--- Soal Latihan A ---
Dalam berita tentang pengukuhan Hendropriyono, apa judul pidato pengukuhannya?
--- Soal Latihan B ---
Tulis ulang bagian berita tentang pengukuhan Hendropriyono dari "INGATKEMBALI - Jenderal" sampai "keselamatan negara.", dengan "Balai Sudirman" diganti "Aula Sudirman".

--- Dokumen Sumber ---
=-=-=
INGATKEMBALI - Jenderal (Purn) TNI, AM Hendropriyono dikukuhkan sebagai Guru Besar
Pertama Dalam Bidang Ilmu Intelijen oleh Sekolah Tinggi Intelijen Negara
( STIN ), usai menyampaikan pidato pengukuhannya di Balai Sudirman.
Mantan Kepala Badan Intelijen Negara (BIN) tersebut membawakan
pidatonya yang berjudul Filsafat Intelijen. Dalam pidatonya ia
menyampaikan hakikat intelijen adalah tindakan yang cepat dan tepat demi
keselamatan negara.
“Intelijen tidak beroperasi pasca kejadian selayaknya penegakan
hukum. Intelijen mengumpulkan informasi secara cepat dan akurat untuk
mencegah terjadinya kejadian yang membahayakan keselamatan negara,” ujar
dia.
Untuk itu, ia mengatakan, dari segi epistemologi, intelijen tidak
bergumul dengan pengetahuan ilmiah melainkan informasi. Intelijen tidak
memiliki banyak waktu untuk memeriksa sebuah informasi melalui metode
ilmiah.
“Sebab itu intelijen memeriksa informasi berdasarkan kesahihan sumber
dan logika. Informasi yang diperoleh dari ex anggota kelompok radikal
tentu lebih akurat dibanding informasi pengamat. Informasi yang
diperoleh juga harus logis atau tidak memiliki kontradiksi dengan
informasi-informasi lainnya, ” kata dia.
=-=-=
[Butir dari sebuah dataset]
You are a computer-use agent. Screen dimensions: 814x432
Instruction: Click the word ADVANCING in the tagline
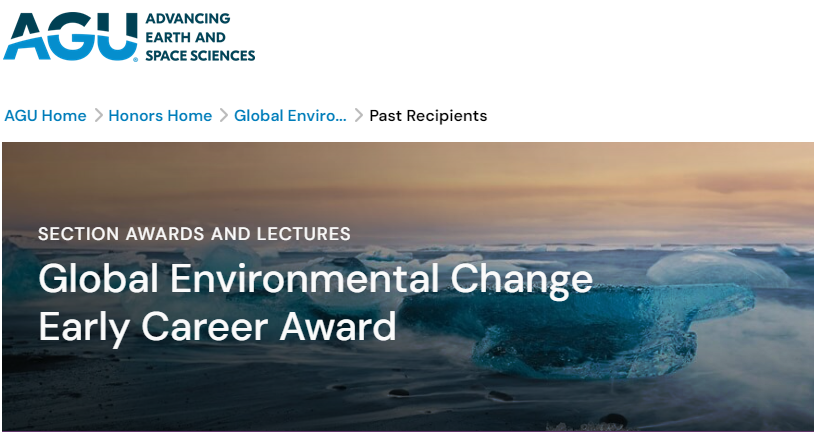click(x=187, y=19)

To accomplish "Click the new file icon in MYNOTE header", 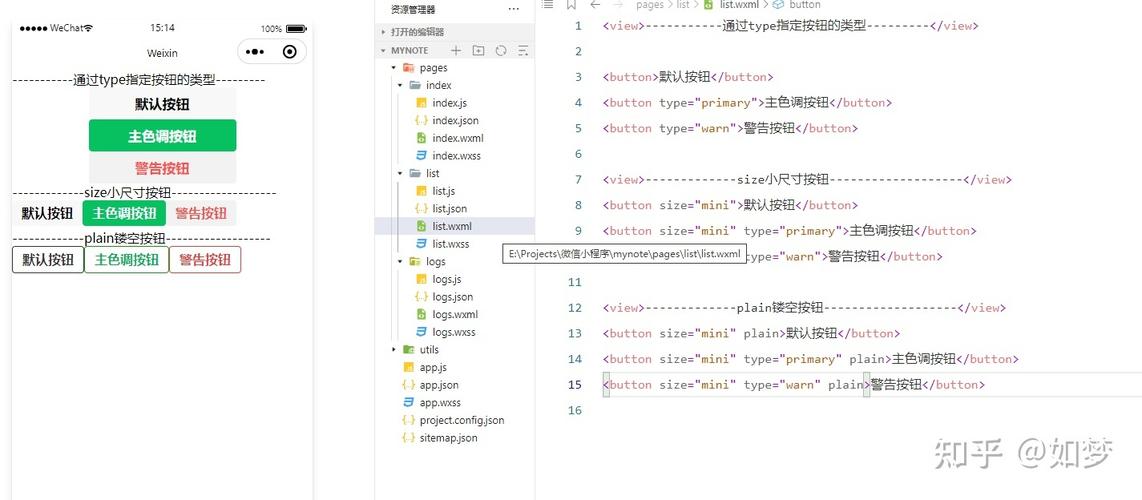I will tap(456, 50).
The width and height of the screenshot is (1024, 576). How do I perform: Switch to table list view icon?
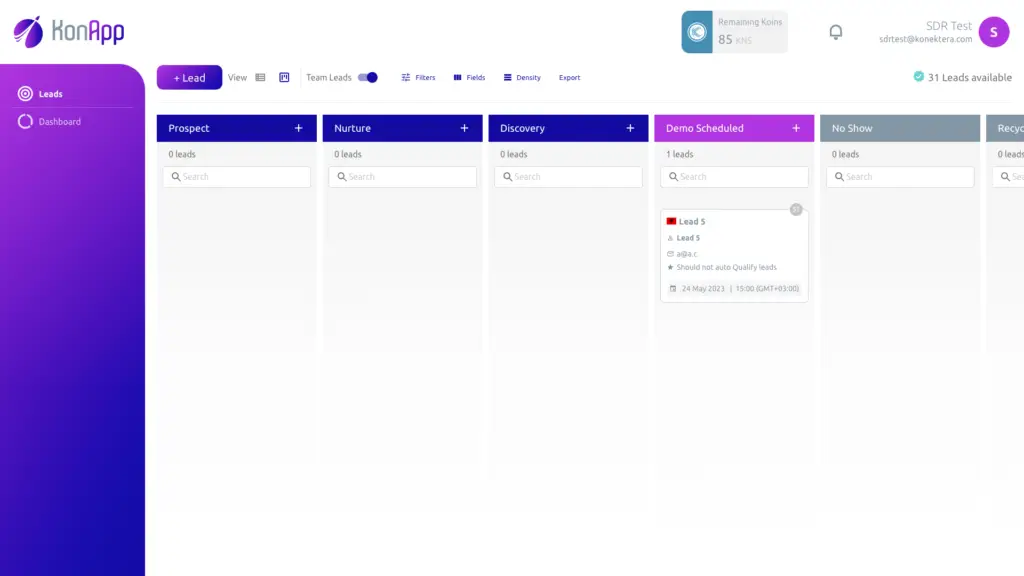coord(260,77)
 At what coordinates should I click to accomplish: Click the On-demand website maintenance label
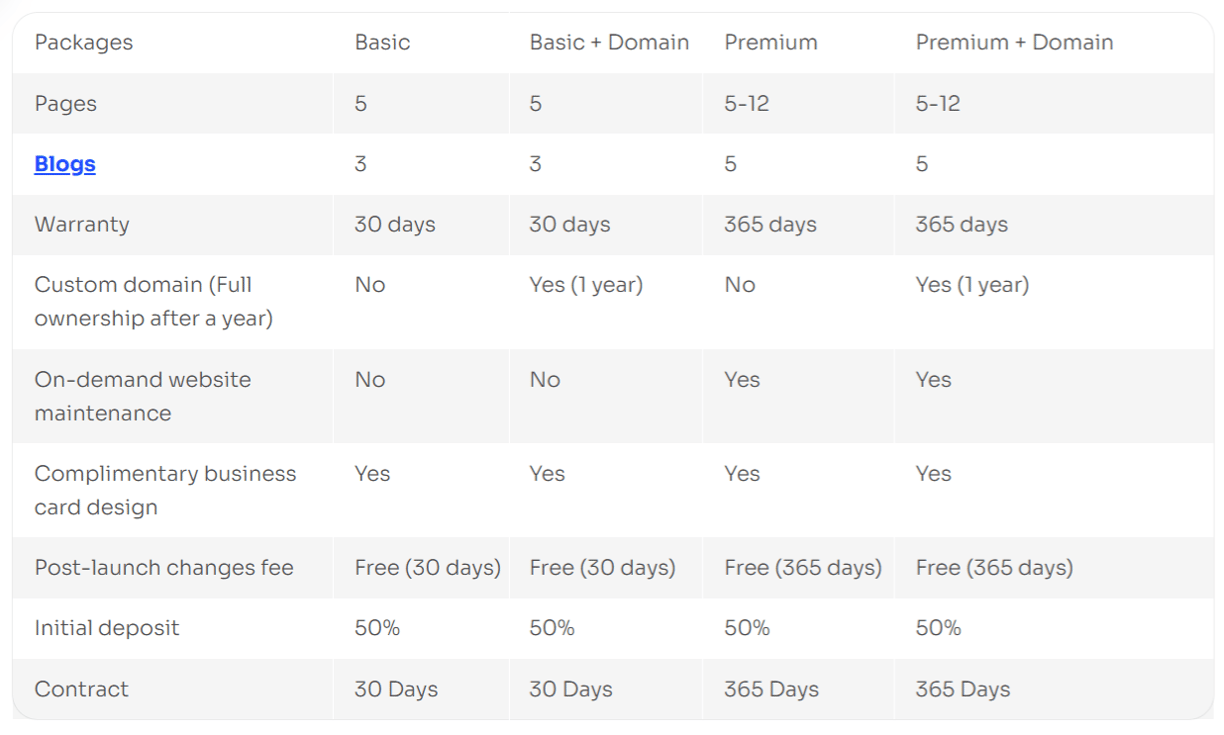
=-=-=
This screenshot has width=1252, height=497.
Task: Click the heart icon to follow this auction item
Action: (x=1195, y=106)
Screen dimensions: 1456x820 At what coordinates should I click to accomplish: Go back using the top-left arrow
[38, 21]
=-=-=
--- Jawaban Lengkap A ---
Filsafat Intelijen.

--- Jawaban Lengkap B ---
INGATKEMBALI - Jenderal (Purn) TNI, AM Hendropriyono dikukuhkan sebagai Guru Besar
Pertama Dalam Bidang Ilmu Intelijen oleh Sekolah Tinggi Intelijen Negara
( STIN ), usai menyampaikan pidato pengukuhannya di Aula Sudirman.
Mantan Kepala Badan Intelijen Negara (BIN) tersebut membawakan
pidatonya yang berjudul Filsafat Intelijen. Dalam pidatonya ia
menyampaikan hakikat intelijen adalah tindakan yang cepat dan tepat demi
keselamatan negara.